── Provided data ──
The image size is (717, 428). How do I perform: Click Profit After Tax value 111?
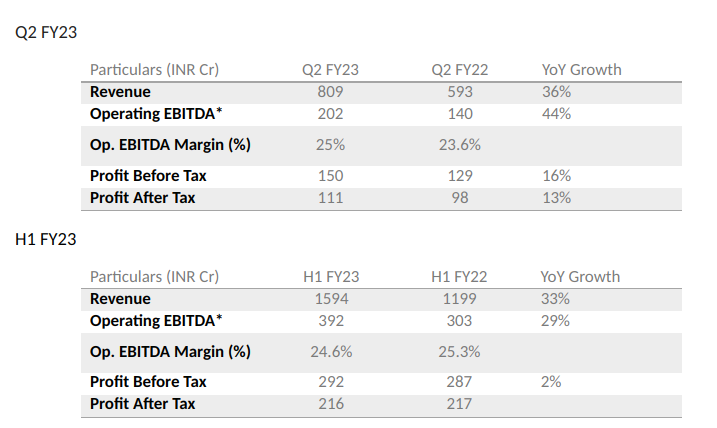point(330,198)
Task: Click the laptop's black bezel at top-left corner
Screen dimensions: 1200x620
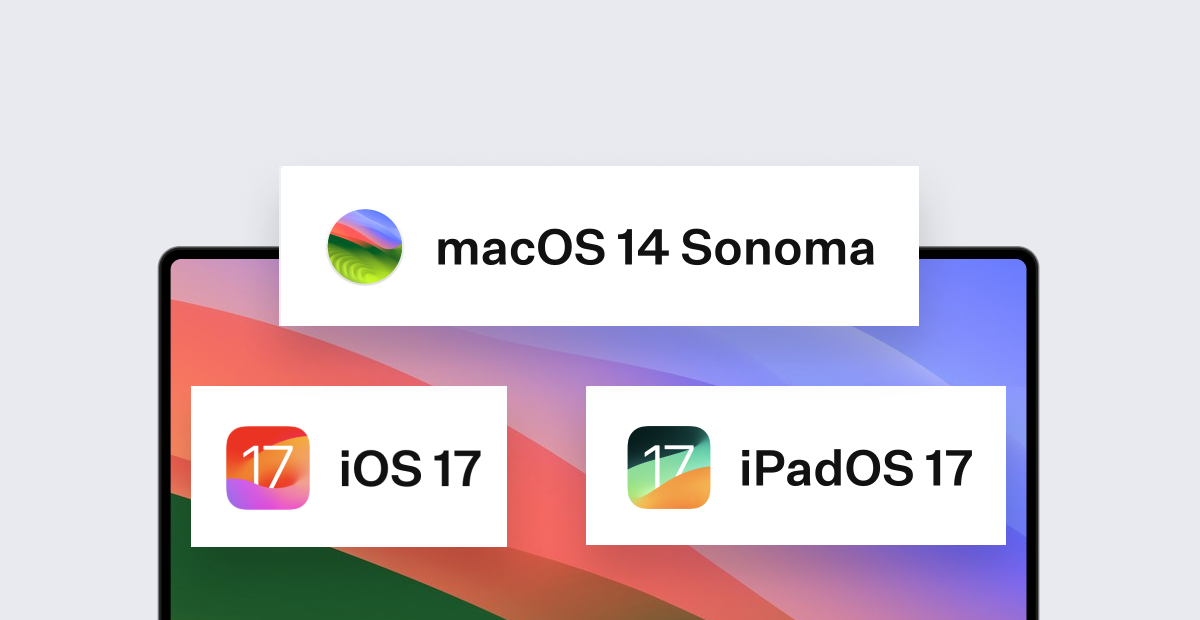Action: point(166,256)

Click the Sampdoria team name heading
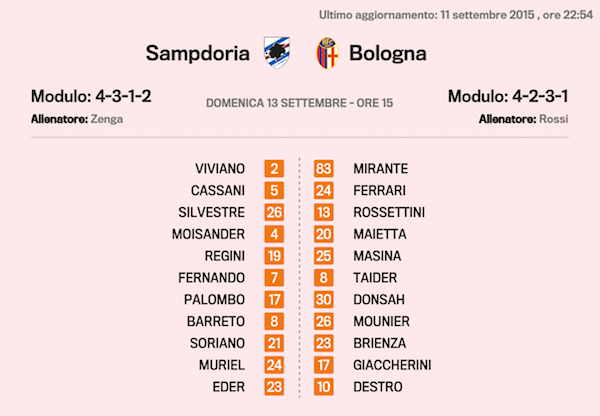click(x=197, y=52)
───
── Provided data ──
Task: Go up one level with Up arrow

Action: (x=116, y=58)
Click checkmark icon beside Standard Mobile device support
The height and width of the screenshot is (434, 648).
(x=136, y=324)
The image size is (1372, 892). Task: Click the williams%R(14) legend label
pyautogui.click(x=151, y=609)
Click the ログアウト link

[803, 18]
───
── Provided data ──
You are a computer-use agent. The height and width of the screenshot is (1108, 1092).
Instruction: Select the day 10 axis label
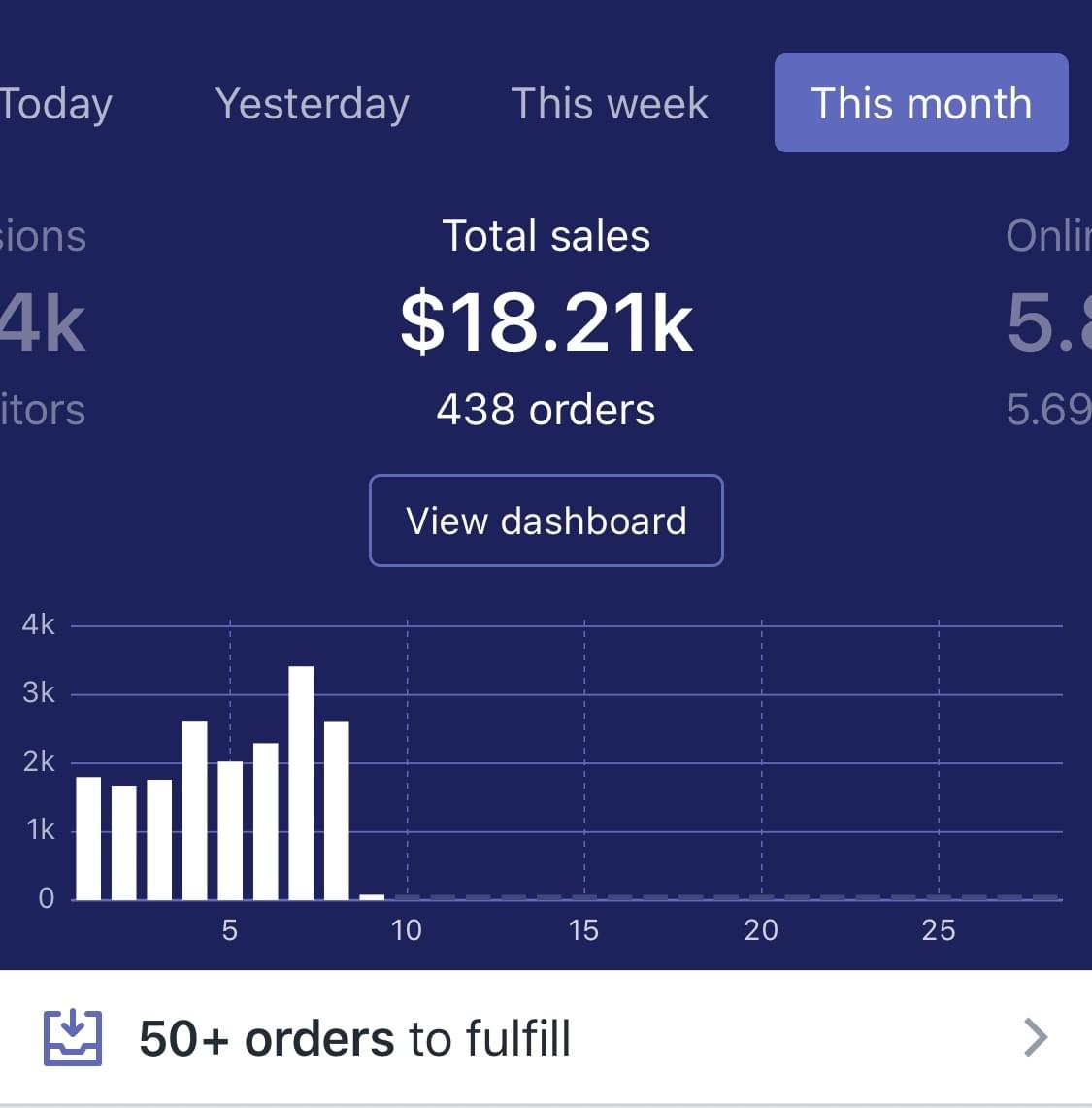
───
◆ Problem description
Output the stretch of data from the line containing "You are a computer-use" through the line containing "Instruction: Select the day 10 axis label", reproducing each line verbatim.

◆ Result of this task
You are a computer-use agent. The height and width of the screenshot is (1108, 1092).
Instruction: Select the day 10 axis label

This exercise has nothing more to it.